For (a) and (c) it is clear that the glutamine in that position is clearly conserved or absent in the alignment, respectively. In the case of (b), we further defined three sub-values:
- inserted, if there are more gaps than non-glutamine amino acids;
- mutated, if there are more non-glutamine amino acids than gaps;
- undefined, if the number of gaps and non-glutamine amino acids is the same.
The (b) value reflects an aligned position not dominated by glutamines, being the sub-value an indicator of the possible underlying mechanism driving the position. More gaps would mean a length variation in the sequence, whereas any residue different to glutamine would imply a point mutation either to or from the glutamine.
The stability of the polyQ is categorized by taking into consideration all the values of glutamine conservation along the complete span of the polyQ region. Five categories are defined:
- Category 1, stable polyQ. More (a) conserved than (b) unstable positions.

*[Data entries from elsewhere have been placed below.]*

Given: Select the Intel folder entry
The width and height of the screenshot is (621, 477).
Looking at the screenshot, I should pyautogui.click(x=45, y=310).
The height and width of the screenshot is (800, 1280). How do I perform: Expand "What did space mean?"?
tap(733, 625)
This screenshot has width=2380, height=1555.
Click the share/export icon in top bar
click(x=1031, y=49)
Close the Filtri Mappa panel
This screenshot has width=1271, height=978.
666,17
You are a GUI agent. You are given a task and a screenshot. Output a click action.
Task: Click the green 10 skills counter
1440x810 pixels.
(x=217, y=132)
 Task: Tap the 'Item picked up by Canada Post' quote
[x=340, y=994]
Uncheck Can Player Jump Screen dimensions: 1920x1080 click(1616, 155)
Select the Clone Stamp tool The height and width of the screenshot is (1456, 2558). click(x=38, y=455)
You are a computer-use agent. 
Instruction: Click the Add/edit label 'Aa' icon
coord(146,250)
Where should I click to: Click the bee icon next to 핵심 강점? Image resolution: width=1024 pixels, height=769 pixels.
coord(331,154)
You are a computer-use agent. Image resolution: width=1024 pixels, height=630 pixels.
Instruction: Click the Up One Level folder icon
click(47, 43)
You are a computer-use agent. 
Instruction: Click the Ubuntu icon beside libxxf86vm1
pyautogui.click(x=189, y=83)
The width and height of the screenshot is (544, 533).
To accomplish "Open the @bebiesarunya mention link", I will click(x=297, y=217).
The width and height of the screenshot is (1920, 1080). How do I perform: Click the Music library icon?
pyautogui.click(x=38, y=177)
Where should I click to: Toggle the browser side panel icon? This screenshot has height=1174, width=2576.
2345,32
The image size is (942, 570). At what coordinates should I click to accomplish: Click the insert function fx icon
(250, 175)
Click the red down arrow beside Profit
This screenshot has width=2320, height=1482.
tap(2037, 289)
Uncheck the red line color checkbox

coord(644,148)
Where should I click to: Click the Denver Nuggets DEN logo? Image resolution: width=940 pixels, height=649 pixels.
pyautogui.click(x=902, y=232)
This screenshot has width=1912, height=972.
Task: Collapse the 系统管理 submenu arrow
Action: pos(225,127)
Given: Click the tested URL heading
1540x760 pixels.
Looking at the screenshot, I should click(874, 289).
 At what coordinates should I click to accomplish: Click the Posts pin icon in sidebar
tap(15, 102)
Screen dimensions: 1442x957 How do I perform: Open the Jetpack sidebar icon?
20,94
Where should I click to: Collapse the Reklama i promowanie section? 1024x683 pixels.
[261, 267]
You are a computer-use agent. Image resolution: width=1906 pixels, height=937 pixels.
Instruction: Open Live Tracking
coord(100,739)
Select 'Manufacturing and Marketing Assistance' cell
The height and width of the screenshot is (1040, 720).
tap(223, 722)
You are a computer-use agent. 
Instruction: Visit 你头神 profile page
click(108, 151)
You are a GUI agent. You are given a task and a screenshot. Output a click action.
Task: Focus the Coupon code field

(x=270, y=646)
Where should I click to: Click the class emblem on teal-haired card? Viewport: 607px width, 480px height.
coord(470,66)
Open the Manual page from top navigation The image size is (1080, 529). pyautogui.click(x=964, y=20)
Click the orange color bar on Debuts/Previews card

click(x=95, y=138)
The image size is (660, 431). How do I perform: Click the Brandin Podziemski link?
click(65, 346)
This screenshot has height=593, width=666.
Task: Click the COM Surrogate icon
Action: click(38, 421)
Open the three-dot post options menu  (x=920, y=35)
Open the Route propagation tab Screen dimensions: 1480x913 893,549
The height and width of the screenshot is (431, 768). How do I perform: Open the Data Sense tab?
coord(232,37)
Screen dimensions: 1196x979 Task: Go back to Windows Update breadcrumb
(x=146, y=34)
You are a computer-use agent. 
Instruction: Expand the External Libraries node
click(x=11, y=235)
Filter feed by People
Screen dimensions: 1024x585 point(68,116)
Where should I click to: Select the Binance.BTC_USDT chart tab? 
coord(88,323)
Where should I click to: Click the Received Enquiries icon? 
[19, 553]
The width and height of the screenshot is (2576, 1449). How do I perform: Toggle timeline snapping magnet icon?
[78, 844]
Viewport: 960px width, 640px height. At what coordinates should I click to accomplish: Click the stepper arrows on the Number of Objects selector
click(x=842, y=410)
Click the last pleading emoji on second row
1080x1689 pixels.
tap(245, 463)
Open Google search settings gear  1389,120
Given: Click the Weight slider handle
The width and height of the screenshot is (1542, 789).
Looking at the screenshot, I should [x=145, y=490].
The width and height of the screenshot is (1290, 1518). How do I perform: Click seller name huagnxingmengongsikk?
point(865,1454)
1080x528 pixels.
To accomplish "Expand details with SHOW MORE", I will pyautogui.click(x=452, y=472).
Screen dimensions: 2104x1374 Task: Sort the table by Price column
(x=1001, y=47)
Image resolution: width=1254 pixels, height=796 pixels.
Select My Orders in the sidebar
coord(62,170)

- Category 2, unstable polyQ by length variation. More (b) unstable than (a) conserved positions, and more (b1) inserted than (b2) mutated and (b3) undefined.
- Category 3, unstable polyQ by mutations. More (b) unstable than (a) conserved positions, and more (b2) mutated than (b1) inserted and (b3) undefined.
- Category 4, unstable polyQ by undefined mechanism. More (b) unstable than (a) conserved positions, and not in category 2 or 3.
- Category 5, uncategorized. Not in any previous category.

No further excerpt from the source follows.